MOSHAV SARONA (Reuters) —
Wheat in the Hulah Valley. (wik)
Wheat in the Hulah Valley. (wik)

Kaiima Bio-Agritech, a Galil-based enterprise that aims to boost global crop yields without the aid of genetic modification, says it will sow its first commercial seeds within three years.

Based at Moshav Sarona near Teveriah, the seed technology firm says it has developed a way to greatly speed up the multiplication of the genome of crops, known as genome doubling, without changing their DNA or genetic fingerprint. It is, they say, as if a piece of string were thickened into a rope by adding more fibers of the same material, making it stronger and more durable. In agriculture, it means enhancing seeds so that they produce more plentiful and robust crops.

Kaiima has kept secret how it has achieved its breakthrough and says it has filed a number of patents worldwide. Independent experts declined to comment on the work, saying they did not have enough details.

In a tour of Kaiima’s experimental crop fields in northern Israel, company officials displayed examples of what they said were crops improved by its new technique.

Kaiima CEO Doron Gal said that by 2050, farmers will need to meet the “daunting challenge” of producing 70 percent more food than they do currently to sustain a growing world population. Kaiima, whose name comes from the Hebrew word for sustainability, said that by 2016, it expects to be able to deliver the basis for producing seeds for enhanced wheat, corn and rice for food, and castor for biofuel and biopolymer production.

Genome doubling exists in nature, and scientists have been trying to speed up the process since the 1940s but have not been able to avoid damage to a crop’s core characteristics. Gal said Kaiima managed to achieve a crop’s stability by respecting the integrity of its original DNA. Kaiima expects that its technology will result in an initial 25-percent improvement in crop yields.
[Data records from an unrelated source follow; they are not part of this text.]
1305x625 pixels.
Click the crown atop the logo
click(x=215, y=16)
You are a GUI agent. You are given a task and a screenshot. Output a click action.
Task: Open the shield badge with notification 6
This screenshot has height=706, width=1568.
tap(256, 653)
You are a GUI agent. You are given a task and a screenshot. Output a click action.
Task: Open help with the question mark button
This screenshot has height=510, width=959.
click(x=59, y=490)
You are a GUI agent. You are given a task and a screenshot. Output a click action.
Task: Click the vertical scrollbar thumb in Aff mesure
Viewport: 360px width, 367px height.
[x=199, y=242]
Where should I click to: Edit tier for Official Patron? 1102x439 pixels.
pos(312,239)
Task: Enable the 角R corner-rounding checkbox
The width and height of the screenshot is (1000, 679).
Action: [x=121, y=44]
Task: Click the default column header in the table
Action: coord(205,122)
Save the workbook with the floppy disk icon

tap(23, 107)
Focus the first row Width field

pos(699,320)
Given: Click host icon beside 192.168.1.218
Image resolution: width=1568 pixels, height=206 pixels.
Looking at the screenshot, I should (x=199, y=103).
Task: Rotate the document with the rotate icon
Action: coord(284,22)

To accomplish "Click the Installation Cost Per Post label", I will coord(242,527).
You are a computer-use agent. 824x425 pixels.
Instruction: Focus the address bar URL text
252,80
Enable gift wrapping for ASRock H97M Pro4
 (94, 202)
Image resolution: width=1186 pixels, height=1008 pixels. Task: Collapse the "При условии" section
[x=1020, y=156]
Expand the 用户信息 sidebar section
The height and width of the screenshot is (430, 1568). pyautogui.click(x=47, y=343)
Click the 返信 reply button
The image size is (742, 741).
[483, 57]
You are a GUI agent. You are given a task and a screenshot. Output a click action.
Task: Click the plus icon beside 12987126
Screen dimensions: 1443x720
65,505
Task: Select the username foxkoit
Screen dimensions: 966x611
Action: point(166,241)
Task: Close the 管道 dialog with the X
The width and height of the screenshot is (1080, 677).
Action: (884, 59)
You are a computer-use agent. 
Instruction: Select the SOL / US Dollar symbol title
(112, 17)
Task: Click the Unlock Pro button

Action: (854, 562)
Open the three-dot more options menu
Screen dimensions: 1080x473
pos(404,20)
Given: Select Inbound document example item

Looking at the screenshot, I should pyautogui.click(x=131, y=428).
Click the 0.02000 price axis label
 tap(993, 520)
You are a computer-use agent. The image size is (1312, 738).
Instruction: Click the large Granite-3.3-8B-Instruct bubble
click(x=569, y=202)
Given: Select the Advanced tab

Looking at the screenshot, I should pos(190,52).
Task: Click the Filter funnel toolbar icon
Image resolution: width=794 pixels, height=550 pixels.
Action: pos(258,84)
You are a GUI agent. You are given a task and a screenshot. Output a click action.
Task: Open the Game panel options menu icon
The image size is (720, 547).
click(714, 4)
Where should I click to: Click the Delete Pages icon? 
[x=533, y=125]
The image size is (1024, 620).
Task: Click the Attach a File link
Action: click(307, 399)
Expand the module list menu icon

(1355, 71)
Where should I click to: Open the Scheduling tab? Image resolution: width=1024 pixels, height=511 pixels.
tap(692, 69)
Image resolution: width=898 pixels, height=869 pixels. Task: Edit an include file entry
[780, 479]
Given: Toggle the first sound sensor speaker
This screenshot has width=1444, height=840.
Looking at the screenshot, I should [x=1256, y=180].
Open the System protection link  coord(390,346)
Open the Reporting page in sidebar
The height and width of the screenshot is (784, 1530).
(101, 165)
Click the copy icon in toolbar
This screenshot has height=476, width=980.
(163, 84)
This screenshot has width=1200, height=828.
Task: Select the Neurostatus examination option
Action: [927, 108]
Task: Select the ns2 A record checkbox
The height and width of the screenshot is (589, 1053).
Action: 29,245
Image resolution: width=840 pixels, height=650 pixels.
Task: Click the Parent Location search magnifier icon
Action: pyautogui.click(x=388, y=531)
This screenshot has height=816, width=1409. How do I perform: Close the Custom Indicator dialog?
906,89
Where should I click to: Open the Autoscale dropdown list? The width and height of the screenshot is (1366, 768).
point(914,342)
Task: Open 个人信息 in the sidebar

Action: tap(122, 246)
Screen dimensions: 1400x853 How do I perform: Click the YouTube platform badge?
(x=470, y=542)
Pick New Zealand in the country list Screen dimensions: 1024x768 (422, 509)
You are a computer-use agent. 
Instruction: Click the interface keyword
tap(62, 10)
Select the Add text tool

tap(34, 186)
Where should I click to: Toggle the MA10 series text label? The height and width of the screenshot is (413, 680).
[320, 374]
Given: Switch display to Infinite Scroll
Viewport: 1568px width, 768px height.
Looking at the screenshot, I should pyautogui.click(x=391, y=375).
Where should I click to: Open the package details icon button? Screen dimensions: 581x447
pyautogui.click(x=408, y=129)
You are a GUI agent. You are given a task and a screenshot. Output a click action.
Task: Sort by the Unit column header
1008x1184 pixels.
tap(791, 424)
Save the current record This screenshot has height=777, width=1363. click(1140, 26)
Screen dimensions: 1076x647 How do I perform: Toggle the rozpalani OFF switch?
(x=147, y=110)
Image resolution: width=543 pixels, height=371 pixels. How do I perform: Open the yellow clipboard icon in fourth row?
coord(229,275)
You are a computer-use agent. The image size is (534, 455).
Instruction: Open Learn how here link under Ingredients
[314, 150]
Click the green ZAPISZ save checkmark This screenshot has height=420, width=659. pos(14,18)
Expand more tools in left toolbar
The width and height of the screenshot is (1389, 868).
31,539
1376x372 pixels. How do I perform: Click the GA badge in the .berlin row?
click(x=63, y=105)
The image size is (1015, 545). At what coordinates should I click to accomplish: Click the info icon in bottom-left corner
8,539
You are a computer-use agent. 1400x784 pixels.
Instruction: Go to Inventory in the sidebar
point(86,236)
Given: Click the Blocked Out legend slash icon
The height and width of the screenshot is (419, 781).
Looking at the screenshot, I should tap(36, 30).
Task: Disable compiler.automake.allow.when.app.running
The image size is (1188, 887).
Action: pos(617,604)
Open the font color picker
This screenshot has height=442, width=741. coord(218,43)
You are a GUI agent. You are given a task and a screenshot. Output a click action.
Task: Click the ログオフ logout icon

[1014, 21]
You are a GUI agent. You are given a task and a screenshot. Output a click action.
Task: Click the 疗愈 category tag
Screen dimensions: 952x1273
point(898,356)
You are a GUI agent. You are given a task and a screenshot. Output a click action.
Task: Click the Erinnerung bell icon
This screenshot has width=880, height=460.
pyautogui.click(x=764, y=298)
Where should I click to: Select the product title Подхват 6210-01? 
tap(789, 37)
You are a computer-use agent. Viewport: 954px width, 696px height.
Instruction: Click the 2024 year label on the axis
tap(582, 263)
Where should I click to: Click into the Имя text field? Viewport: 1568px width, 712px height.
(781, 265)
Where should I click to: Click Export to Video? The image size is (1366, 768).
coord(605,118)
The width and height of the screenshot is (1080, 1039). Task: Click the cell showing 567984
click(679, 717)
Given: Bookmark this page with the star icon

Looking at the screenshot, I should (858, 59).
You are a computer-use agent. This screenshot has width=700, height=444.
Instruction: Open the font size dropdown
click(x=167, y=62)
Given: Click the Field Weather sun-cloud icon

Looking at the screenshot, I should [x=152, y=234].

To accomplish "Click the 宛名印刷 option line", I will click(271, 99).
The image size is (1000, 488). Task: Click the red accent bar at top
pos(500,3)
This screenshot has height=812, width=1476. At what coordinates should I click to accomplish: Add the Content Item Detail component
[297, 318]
Kaiima’s recent cash injection has come from three new investors: Horizons Ventures, which manages the private technology investments of Asia’s richest man, Li Ka-shing; the World Bank’s private sector arm, International Finance Corp. (IFC); and Infinity Group, a China-focused private equity fund. It also received new funds from existing investors, including DFJ Tamir Fishman, Mitsui, KPCB, Oberlee and Musea Ventures.